UK Can Make Infrastructure A Private-Investment Draw-CBI
05/27/2012| 07:16pm US/Eastern
By Jason Douglas
The U.K. government should put money into many infrastructure projects to spark a rise in their credit ratings and draw in private financing, the Confederation of British Industry said Monday.
That is better use of billions of pounds in taxpayers' funds than bankrolling a few big schemes, it said in a report.
Pensions and sovereign wealth funds, which may only invest in projects with good enough credit scores, are needed to help pay for new U.K. roads, power plants and other construction because state finances are stretched, the lobby group said. The government's pipeline of 500 infrastructure projects needs GBP250 billion in funding. Just GBP50 billion of public money has been earmarked for them, government figures show, leaving the private sector to pick up the rest.
"If we want sustainable growth in this country, infrastructure investment is the way forward," CBI director-general John Cridland told reporters at a press conference Friday.
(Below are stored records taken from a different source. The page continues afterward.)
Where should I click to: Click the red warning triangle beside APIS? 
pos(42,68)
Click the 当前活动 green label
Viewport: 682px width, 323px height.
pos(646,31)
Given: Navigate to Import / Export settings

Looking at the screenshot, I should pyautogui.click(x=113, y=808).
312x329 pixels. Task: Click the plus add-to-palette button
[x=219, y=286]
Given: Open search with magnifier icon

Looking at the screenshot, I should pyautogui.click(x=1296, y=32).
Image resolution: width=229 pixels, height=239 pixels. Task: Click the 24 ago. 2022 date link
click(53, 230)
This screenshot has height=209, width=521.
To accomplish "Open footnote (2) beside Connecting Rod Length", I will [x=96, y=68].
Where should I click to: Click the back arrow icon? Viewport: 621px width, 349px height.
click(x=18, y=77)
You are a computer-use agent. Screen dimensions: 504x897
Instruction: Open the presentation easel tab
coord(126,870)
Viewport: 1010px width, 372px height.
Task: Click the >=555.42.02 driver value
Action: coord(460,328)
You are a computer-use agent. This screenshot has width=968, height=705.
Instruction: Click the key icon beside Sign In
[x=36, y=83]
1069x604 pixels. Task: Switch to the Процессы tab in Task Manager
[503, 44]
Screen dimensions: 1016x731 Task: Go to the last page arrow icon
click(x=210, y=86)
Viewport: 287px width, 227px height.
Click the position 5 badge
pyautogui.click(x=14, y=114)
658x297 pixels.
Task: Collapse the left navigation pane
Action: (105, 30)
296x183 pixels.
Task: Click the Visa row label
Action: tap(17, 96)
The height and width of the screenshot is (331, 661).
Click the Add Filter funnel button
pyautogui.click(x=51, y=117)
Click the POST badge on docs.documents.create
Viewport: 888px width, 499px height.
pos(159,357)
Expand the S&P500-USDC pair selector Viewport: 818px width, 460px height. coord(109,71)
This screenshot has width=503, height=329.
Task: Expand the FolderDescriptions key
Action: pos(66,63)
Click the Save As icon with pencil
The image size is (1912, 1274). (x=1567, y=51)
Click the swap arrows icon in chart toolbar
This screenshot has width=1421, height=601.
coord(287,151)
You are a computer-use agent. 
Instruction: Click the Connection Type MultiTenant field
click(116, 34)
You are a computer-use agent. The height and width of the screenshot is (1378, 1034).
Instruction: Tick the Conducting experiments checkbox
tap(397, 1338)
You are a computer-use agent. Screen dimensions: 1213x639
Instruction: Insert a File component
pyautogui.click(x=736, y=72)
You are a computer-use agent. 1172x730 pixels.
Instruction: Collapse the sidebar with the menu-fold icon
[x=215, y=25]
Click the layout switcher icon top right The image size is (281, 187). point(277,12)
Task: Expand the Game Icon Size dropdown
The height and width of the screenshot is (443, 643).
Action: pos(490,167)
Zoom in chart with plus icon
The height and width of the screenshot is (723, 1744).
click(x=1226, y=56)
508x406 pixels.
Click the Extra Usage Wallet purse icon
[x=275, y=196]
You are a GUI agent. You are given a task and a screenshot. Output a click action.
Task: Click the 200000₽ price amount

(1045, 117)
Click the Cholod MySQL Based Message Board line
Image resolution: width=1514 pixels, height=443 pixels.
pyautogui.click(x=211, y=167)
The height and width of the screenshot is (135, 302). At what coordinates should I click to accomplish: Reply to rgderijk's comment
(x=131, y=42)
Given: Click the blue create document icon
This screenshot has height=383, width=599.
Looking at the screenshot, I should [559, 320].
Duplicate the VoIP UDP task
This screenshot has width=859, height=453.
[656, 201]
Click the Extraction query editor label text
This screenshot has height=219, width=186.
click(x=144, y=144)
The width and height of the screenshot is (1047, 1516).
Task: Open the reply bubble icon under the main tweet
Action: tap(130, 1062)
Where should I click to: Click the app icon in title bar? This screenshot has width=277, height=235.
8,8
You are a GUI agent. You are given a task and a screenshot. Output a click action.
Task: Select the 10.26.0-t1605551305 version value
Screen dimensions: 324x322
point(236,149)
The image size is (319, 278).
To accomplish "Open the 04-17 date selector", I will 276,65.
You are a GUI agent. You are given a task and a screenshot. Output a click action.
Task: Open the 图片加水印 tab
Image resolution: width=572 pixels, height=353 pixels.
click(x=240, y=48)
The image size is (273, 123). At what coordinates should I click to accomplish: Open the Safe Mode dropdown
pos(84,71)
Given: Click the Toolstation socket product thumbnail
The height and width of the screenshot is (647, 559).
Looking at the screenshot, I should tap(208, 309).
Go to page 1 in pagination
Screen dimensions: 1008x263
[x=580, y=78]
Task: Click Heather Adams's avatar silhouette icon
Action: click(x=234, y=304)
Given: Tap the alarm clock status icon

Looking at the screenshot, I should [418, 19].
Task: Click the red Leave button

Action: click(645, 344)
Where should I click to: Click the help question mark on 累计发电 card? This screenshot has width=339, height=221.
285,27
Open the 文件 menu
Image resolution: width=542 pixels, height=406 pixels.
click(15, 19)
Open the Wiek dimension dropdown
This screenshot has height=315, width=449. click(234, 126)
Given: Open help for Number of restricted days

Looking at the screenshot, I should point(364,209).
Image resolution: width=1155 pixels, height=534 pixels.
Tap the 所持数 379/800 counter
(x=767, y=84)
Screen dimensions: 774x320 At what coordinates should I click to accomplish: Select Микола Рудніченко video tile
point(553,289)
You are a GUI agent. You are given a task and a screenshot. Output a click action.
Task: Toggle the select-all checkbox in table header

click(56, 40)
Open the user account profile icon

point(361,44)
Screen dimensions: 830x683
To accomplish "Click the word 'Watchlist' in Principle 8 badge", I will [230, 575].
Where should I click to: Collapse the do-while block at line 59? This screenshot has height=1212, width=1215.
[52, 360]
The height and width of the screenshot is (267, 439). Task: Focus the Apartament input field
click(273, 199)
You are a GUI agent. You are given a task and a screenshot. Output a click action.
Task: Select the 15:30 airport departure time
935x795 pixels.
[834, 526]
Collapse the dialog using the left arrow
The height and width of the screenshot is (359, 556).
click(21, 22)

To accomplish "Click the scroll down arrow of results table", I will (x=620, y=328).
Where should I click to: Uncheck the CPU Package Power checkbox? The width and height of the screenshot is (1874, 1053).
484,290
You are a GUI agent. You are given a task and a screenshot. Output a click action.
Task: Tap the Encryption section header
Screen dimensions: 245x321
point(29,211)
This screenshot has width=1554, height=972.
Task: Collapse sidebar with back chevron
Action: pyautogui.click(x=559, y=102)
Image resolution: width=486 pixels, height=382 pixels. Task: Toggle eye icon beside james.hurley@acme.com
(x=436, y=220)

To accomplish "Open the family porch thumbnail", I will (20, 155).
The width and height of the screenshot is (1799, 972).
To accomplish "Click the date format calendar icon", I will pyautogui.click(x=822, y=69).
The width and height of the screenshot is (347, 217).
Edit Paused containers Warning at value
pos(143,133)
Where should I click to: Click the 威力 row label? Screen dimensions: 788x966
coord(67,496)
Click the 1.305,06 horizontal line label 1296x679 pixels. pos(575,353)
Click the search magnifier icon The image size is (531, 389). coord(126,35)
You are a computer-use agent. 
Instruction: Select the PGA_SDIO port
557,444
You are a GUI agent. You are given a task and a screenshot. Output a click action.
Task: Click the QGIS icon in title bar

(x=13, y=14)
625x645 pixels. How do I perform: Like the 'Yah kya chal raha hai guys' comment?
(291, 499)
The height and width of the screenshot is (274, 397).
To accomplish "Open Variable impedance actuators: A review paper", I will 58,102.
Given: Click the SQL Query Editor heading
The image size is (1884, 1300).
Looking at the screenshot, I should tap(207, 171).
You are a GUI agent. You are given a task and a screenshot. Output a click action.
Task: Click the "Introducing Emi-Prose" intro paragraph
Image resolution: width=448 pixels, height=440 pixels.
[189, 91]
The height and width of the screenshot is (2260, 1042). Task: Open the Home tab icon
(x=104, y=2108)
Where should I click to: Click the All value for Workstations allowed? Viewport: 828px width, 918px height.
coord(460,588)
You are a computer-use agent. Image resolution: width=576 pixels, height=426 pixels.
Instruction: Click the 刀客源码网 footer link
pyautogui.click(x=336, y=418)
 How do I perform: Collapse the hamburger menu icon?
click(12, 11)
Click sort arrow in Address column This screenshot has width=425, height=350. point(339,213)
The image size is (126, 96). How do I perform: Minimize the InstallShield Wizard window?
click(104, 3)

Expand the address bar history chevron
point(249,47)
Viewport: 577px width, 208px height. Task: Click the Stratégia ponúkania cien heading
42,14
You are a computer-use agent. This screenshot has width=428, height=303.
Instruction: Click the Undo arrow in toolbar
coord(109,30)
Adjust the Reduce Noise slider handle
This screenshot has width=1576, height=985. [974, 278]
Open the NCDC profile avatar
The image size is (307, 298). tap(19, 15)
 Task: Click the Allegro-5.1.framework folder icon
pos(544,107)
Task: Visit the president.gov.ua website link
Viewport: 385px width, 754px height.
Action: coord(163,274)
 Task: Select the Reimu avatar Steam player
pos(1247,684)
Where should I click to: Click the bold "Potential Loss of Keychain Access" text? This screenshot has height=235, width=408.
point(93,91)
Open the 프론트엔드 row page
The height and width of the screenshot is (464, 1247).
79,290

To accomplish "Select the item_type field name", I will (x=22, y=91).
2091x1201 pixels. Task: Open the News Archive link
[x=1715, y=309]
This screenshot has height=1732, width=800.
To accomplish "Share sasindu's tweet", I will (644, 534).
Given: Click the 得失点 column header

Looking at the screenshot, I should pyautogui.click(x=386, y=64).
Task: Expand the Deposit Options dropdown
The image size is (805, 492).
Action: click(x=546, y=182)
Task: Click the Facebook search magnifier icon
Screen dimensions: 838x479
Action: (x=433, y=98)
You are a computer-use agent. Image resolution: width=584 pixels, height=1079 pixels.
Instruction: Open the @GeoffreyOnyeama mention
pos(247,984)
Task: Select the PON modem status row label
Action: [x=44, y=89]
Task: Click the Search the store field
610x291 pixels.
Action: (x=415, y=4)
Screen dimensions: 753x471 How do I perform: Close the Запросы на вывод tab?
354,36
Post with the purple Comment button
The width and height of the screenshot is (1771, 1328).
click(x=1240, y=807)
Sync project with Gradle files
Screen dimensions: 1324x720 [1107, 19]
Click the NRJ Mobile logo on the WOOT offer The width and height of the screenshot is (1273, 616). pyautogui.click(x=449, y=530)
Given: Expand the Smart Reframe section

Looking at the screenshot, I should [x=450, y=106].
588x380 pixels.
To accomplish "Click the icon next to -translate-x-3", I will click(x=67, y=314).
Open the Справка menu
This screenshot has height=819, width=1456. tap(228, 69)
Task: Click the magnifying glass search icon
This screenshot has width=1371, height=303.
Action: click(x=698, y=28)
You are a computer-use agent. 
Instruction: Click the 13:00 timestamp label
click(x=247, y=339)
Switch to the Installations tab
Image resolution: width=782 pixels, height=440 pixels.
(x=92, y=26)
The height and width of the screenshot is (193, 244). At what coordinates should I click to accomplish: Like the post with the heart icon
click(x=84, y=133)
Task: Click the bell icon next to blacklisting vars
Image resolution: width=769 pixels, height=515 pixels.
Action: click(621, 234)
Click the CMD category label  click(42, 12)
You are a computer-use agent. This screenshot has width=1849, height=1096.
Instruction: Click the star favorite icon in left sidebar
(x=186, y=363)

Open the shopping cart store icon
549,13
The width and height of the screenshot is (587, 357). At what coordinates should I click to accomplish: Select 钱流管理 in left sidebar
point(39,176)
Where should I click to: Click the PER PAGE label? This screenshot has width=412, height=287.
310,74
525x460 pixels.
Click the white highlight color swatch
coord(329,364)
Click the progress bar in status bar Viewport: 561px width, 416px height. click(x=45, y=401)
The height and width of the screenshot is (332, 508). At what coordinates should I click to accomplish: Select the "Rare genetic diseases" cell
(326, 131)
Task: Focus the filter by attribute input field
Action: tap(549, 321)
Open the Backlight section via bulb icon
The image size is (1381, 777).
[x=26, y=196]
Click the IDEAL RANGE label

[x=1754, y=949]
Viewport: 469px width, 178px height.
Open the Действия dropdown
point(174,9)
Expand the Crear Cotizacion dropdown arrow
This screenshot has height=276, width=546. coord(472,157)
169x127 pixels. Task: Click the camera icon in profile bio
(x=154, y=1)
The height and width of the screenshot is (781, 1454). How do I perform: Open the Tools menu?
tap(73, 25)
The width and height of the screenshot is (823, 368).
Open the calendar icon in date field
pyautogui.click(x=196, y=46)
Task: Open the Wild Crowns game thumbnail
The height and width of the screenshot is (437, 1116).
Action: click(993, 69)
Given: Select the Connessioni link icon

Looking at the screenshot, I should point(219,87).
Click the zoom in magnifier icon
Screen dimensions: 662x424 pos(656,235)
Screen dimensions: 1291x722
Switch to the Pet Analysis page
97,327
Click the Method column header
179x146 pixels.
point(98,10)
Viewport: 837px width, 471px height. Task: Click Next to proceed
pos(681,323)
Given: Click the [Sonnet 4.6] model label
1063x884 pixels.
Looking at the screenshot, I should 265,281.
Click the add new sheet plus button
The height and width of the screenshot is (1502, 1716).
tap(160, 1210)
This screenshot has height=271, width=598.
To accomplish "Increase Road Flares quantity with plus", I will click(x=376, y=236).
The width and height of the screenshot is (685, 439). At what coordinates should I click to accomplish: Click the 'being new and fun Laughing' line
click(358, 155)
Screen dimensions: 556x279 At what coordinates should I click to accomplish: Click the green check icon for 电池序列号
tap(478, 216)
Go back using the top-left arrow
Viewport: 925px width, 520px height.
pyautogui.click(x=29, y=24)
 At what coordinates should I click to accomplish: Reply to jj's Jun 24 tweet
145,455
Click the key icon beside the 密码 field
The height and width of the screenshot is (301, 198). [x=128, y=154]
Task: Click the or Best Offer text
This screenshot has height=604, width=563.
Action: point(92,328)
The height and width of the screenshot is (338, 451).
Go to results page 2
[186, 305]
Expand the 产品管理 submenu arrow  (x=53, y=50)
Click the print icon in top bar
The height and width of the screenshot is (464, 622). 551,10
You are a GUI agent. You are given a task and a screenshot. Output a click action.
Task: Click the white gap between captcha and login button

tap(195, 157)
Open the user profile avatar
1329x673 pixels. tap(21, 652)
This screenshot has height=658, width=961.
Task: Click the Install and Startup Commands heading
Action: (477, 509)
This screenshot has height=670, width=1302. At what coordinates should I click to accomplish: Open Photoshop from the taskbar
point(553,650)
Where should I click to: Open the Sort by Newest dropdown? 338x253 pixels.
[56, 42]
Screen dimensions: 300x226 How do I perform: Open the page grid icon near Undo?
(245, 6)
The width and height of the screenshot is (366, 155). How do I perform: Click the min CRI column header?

Agencies assign ratings to debt used to fund infrastructure projects but the risk of public opposition, construction delays and other pitfalls mean they are rarely high enough to tempt institutional investors, the CBI said. The collapse during the financial crisis of the monoline insurance market, where investors were able to buy protection against default to mitigate those risks, has made the funding crunch worse, it added.
One way to "credit enhancement" is for government to provide a small chunk of funding and offer to take a bigger part of any losses before other creditors, the CBI said. Or it could provide extra cash for already fully-funded projects, it added. The government could further boost infrastructure investment by making the tax system more attractive and doing a better job of selling investing in the sector overseas, the CBI said.
The World Economic Forum ranks the quality of U.K. infrastructure 28th in the world--behind peers like Germany but also lagging nations including China, the Czech Republic and Croatia. Projects in the U.K. government's pipeline include a GBP32.7 billion high speed rail link between London and other major English cities and a GBP22 billion overhaul of the U.K. water system.
Cridland said the government should not backtrack on its austerity drive by borrowing large sums to fund infrastructure projects, as some have urged as a way to boost growth. Rather, Prime Minister David Cameron can do more to release cash for capital spending by tightening budgets further, he added.